◆ **Text block**:
## begin
I can personally relate to this essay about mumhood – not only from the perspective of how your life re-directs to your children once they come into your lives but from the fact I am a Prospective Adoptive Mum who will be adopting children out of foster care in the future. There is an internal change for all mothers – whichever route we take into motherhood, for those of us who are ready for it, know we evolve forward by stepping into a new chapter of our lives where all considerations for where our path shall walk next is interlinked to the child(ren). We’re no longer living strictly for ourselves, we’re endearing to raise a child in an unforgiving world where we owe it to them to remain vigilant and aware of everything we can whilst we embrace the journey of mumhood. Being a Mum is a path I am looking forward to starting (in the future) and one I know will have a well of grace attached to it.

As I’ve been an observer of adoption practices since I was a young girl (my parents wanted to adopt a young boy when I was young enough to where we’d have grown together a few years apart had children been actively released and not withheld from adoption procedures) whilst I have been a researcher of adoption pathways since my early twenties. Initially, I was opting instead to seek International Adoption routes like Ms Risher, as at the time during my self-study of adoption agencies there was an undertone of negativity towards single parent adoptions on the stateside ledger of adoption. This has since changed – to where foster care adoptions domestically are now much more open to single parents and blessedly, far more open to all non-conventional families who are seeking out adoption.

This is why I knew rather instantly the breadth of angst Ms Risher was eluding about in regards to the red tape and the insanity of ‘road blocks’ that alight on your path into adoption. Something I garnished through conversations with adoption specialists for International Adoption options as well as domestic advisers as well – especially if you take into account how we do not have a universal interstate compact agreement to streamline adoption from state to state. In many regards, interstate adoptions are as difficult as International Adoptions.
## end
◆ **Stated problem 1**:
Answer these questions about the passage on adoption, one per line:
(a) Out of what will the writer be adopting children in the future?
(b) Since when has the writer been a researcher of adoption pathways?
(c) According to the passage, interstate adoptions are as difficult as what?

◆ **Material for the task**:
## begin
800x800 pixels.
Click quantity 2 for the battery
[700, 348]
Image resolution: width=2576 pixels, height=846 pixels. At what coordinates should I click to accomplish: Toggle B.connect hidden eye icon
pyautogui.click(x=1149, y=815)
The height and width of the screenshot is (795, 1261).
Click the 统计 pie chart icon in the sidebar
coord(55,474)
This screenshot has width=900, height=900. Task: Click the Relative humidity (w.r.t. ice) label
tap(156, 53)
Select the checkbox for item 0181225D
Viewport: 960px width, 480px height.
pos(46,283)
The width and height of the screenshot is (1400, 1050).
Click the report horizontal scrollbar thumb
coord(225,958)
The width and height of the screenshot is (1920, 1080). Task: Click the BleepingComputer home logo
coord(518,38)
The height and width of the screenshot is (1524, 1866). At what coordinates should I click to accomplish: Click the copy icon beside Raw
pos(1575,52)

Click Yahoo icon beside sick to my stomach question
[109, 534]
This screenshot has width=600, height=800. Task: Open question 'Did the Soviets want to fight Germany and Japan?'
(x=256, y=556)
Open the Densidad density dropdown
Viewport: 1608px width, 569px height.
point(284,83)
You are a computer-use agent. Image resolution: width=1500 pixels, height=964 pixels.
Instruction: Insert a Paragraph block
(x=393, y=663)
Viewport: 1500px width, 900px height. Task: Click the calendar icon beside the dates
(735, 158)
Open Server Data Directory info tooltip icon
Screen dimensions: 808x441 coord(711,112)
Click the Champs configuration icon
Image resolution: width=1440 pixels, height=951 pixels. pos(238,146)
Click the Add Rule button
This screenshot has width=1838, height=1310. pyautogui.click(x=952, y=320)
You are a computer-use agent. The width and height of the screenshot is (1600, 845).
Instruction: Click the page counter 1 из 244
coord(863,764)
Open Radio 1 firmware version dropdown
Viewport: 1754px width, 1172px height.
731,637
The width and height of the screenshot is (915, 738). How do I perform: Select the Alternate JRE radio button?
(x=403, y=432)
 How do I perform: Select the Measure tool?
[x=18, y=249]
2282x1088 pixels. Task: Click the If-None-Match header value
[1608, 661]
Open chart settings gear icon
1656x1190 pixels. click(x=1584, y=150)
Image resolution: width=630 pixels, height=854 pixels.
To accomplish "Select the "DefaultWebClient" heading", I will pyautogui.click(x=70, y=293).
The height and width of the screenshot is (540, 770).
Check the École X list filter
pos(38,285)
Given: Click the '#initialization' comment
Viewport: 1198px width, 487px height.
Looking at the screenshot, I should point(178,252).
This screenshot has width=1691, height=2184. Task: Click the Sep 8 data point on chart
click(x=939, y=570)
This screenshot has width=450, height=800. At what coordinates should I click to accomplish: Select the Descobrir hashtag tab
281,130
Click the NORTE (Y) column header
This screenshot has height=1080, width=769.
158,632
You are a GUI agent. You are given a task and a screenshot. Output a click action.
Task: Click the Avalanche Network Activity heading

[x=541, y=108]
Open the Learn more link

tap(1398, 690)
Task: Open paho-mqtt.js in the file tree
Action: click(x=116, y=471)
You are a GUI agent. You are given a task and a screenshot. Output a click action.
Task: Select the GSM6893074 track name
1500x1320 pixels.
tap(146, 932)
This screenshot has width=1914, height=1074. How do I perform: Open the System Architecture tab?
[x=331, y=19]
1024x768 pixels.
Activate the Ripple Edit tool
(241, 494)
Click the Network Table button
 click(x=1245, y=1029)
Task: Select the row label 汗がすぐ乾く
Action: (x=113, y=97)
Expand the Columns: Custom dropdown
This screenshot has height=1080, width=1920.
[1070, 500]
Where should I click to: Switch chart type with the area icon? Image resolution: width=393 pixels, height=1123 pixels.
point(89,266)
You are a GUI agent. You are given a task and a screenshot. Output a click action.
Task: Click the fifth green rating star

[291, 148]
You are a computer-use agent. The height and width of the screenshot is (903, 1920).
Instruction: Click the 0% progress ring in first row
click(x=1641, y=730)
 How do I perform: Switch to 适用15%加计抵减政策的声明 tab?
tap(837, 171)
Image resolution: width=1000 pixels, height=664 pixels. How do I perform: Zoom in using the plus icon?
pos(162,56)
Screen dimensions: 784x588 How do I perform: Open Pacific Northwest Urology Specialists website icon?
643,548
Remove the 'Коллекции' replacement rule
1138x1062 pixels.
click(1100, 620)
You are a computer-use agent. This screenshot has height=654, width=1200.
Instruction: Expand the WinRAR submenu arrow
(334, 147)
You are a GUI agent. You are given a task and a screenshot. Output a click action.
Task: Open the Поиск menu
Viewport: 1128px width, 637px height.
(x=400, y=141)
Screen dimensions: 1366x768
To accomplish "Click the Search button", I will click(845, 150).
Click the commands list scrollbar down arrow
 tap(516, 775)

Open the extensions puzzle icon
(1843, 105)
## end
◆ **Stated problem 2**: Repeat, without changes, the part of the listing that opens with the line containing "Image resolution: width=1000" and runs through the end of the listing.

◆ **Problem solution 1**:
(a) Foster care.
(b) Since the writer's early twenties.
(c) International Adoptions.

◆ **Problem solution 2**:
Image resolution: width=1000 pixels, height=664 pixels. How do I perform: Zoom in using the plus icon?
pos(162,56)
Screen dimensions: 784x588 How do I perform: Open Pacific Northwest Urology Specialists website icon?
643,548
Remove the 'Коллекции' replacement rule
1138x1062 pixels.
click(1100, 620)
You are a computer-use agent. This screenshot has height=654, width=1200.
Instruction: Expand the WinRAR submenu arrow
(334, 147)
You are a GUI agent. You are given a task and a screenshot. Output a click action.
Task: Open the Поиск menu
Viewport: 1128px width, 637px height.
(x=400, y=141)
Screen dimensions: 1366x768
To accomplish "Click the Search button", I will click(845, 150).
Click the commands list scrollbar down arrow
 tap(516, 775)

Open the extensions puzzle icon
(1843, 105)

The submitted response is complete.